De acordo com a metodologia do instituto, é classificada como desocupada apenas a pessoa que procurou emprego nos 30 dias anteriores à entrevista. Ao todo, são visitados cerca de 211 mil domicílios em todas as unidades da federação e no Distrito Federal.
Estados com menores taxas de desemprego
Entre os destaques positivos estão:
- Mato Grosso: 2,2%
- Santa Catarina: 2,3%
- Mato Grosso do Sul: 3,0%
- Espírito Santo: 3,3%
- Paraná: 3,6%
- Rio Grande do Sul: 4,0%
- Minas Gerais e Goiás: 4,6%
- São Paulo: 5,0%
Também alcançaram mínimas históricas estados como Paraíba, Ceará, Pará, Maranhão, Amapá, Sergipe, Rio Grande do Norte, Amazonas e Bahia.
Mesmo sem bater recorde, Rondônia encerrou 2025 com taxa de 3,3%, a quarta menor do país. O melhor resultado do estado foi registrado em 2023, com 3,1%.
Entre as unidades que atingiram o menor patamar da série histórica, apenas o Amazonas não apresentou queda em relação a 2024, repetindo a taxa de 8,4%.
Diferença entre estados
Apesar do resultado nacional positivo, o levantamento mostra desigualdades regionais. Das 27 unidades da federação, 12 ficaram abaixo da média brasileira de 5,6%, enquanto 15 registraram taxas superiores.
Os maiores índices de desemprego foram observados principalmente no Nordeste. O Piauí lidera o ranking negativo, com 9,3%, seguido por Pernambuco e Bahia, ambos com 8,7%.
Informalidade ainda é desafio
A pesquisa também revela disparidades no nível de informalidade. Em 2025, a taxa média nacional ficou em 38,1%, mas 18 estados superaram esse percentual — com maior concentração nas regiões Norte e Nordeste.
O Maranhão apresentou o maior índice de informalidade do país, com 58,7%, seguido por Pará (58,5%) e Bahia (52,8%). Já os menores percentuais foram registrados em Santa Catarina (26,3%), Distrito Federal (27,3%) e São Paulo (29%).

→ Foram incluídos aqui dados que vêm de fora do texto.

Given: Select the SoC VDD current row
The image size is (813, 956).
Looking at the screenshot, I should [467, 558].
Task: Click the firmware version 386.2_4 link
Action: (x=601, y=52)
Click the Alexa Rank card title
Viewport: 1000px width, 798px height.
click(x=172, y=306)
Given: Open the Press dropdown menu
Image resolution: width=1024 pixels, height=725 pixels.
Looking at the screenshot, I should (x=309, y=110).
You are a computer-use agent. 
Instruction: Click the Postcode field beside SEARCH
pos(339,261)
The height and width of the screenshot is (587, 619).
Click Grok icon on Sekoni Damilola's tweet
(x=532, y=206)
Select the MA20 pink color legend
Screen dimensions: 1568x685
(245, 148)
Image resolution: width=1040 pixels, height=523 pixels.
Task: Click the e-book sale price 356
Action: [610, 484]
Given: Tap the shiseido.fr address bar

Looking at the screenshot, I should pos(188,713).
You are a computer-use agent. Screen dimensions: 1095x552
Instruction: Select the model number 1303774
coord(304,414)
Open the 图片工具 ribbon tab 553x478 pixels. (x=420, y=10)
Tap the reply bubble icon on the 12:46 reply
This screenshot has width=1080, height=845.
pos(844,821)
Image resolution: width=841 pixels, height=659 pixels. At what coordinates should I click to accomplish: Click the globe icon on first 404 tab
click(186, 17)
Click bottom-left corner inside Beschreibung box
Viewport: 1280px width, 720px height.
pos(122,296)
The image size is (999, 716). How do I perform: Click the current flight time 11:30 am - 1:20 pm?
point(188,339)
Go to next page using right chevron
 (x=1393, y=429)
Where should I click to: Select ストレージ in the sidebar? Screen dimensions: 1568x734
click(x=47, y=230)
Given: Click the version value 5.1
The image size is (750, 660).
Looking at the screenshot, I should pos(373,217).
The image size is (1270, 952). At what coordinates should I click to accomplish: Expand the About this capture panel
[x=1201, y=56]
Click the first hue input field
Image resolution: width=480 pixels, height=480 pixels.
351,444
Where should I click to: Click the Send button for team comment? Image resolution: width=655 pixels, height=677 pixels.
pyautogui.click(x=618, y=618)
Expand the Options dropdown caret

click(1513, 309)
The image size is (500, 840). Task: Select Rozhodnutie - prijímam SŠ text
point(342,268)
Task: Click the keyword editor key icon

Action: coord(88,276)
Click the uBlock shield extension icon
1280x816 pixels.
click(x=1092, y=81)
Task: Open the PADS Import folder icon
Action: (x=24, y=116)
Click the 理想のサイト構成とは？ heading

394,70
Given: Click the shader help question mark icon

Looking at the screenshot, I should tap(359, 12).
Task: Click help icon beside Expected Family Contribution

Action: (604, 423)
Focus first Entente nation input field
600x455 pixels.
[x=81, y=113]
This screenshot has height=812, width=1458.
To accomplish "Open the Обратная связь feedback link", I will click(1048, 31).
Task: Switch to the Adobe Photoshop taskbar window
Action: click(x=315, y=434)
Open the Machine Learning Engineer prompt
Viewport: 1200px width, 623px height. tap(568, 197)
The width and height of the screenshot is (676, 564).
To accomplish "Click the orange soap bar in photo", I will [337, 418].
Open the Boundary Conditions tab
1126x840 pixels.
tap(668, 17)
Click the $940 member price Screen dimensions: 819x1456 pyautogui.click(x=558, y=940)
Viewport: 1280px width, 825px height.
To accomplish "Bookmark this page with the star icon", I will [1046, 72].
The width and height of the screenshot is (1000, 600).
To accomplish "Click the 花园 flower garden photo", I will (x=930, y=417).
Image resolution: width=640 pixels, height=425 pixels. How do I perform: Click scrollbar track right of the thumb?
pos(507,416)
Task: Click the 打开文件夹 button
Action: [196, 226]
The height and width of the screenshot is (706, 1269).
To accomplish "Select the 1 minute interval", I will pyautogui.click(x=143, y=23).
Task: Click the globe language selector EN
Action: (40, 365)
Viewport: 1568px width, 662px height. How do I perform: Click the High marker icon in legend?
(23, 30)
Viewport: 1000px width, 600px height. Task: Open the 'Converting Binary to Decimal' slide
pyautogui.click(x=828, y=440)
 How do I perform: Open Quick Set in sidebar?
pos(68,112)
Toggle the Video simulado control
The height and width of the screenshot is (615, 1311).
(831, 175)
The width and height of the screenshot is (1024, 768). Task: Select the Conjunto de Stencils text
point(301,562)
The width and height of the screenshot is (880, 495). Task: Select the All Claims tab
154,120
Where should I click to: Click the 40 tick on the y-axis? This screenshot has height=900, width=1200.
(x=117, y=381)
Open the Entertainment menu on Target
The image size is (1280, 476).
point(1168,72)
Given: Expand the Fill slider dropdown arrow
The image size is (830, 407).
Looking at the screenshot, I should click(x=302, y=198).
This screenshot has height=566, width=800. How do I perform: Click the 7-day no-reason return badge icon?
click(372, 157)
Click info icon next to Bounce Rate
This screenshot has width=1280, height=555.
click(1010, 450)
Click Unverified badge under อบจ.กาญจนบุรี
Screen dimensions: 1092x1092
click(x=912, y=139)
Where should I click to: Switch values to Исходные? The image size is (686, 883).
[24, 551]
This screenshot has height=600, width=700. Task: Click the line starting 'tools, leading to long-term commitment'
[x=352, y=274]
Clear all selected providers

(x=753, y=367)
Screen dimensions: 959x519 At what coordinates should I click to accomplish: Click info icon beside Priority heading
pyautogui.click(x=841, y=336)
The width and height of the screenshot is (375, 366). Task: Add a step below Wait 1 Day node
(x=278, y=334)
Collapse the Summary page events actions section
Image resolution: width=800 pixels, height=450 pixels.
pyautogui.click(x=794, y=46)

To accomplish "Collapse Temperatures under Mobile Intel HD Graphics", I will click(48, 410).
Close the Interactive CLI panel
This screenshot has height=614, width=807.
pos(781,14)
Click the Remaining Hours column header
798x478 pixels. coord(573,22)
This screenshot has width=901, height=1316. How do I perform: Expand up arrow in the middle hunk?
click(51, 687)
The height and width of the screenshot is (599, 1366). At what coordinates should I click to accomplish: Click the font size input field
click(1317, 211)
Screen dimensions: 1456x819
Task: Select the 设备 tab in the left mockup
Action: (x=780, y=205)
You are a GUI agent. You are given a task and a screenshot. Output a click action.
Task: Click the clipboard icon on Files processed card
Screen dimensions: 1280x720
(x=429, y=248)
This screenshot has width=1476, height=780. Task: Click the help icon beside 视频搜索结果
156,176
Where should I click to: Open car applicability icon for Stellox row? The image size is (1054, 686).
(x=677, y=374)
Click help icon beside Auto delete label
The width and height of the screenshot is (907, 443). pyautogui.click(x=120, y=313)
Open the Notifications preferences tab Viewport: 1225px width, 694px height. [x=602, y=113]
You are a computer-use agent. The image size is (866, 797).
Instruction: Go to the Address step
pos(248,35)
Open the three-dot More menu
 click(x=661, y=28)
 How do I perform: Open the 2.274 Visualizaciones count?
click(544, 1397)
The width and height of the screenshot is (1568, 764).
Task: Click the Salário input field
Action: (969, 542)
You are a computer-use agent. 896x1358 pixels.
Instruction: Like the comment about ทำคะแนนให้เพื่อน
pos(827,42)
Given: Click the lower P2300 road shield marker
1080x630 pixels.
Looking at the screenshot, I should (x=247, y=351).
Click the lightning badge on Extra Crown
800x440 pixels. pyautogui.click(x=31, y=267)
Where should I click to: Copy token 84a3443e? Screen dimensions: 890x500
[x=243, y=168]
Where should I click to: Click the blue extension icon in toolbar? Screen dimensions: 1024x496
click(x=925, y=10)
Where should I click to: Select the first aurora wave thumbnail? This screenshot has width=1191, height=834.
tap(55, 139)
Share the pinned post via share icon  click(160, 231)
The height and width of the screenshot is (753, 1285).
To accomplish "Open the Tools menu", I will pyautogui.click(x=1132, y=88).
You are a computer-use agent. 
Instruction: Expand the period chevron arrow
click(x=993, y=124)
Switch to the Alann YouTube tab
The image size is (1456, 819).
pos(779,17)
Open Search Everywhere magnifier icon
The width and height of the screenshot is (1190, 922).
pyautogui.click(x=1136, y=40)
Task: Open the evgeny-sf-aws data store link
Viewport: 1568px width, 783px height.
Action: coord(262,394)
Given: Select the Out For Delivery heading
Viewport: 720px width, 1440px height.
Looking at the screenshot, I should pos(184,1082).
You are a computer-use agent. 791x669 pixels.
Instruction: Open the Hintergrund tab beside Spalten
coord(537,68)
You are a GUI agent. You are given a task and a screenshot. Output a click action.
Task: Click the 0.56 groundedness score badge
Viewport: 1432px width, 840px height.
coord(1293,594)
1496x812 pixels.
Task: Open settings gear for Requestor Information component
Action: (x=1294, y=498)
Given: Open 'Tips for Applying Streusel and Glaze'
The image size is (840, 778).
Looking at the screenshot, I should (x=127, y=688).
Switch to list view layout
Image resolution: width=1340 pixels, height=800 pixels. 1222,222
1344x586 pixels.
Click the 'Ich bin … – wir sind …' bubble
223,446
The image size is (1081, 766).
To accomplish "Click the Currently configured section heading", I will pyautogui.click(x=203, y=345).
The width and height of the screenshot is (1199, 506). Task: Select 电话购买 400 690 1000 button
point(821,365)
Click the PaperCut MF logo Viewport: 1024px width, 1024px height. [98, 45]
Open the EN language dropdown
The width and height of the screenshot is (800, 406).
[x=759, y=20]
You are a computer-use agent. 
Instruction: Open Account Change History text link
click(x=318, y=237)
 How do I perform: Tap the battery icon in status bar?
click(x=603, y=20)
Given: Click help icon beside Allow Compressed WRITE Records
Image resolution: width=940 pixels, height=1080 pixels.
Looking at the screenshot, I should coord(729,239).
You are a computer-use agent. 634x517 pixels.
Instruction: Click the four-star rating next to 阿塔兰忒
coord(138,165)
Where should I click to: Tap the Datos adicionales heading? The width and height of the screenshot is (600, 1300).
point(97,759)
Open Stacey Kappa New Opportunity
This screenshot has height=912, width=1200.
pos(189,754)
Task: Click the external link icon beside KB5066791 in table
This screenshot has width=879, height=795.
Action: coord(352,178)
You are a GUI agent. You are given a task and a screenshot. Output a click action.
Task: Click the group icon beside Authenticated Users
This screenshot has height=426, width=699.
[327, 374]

Trabalhadores informais não contam com garantias como contribuição previdenciária, 13º salário, férias remuneradas e seguro-desemprego.
Rendimento médio cresce
O rendimento médio mensal do trabalhador brasileiro chegou a R$ 3.560 em 2025. O Distrito Federal lidera com ampla vantagem, registrando média de R$ 6.320 — valor influenciado pela forte presença de servidores públicos na capital federal.
Na sequência aparecem São Paulo (R$ 4.190), Rio de Janeiro (R$ 4.177), Santa Catarina (R$ 4.091) e Paraná (R$ 4.083).
Na outra ponta do ranking estão Maranhão (R$ 2.228), Bahia (R$ 2.284) e Ceará (R$ 2.394).
Segundo o analista da Pnad, William Kratochwill, o resultado histórico de 2025 reflete o dinamismo do mercado de trabalho, impulsionado pelo crescimento do rendimento real dos trabalhadores ao longo do ano.
Os números indicam um cenário de recuperação consistente no emprego formal e informal, embora as diferenças regionais e o alto nível de informalidade ainda representem desafios para a economia brasileira.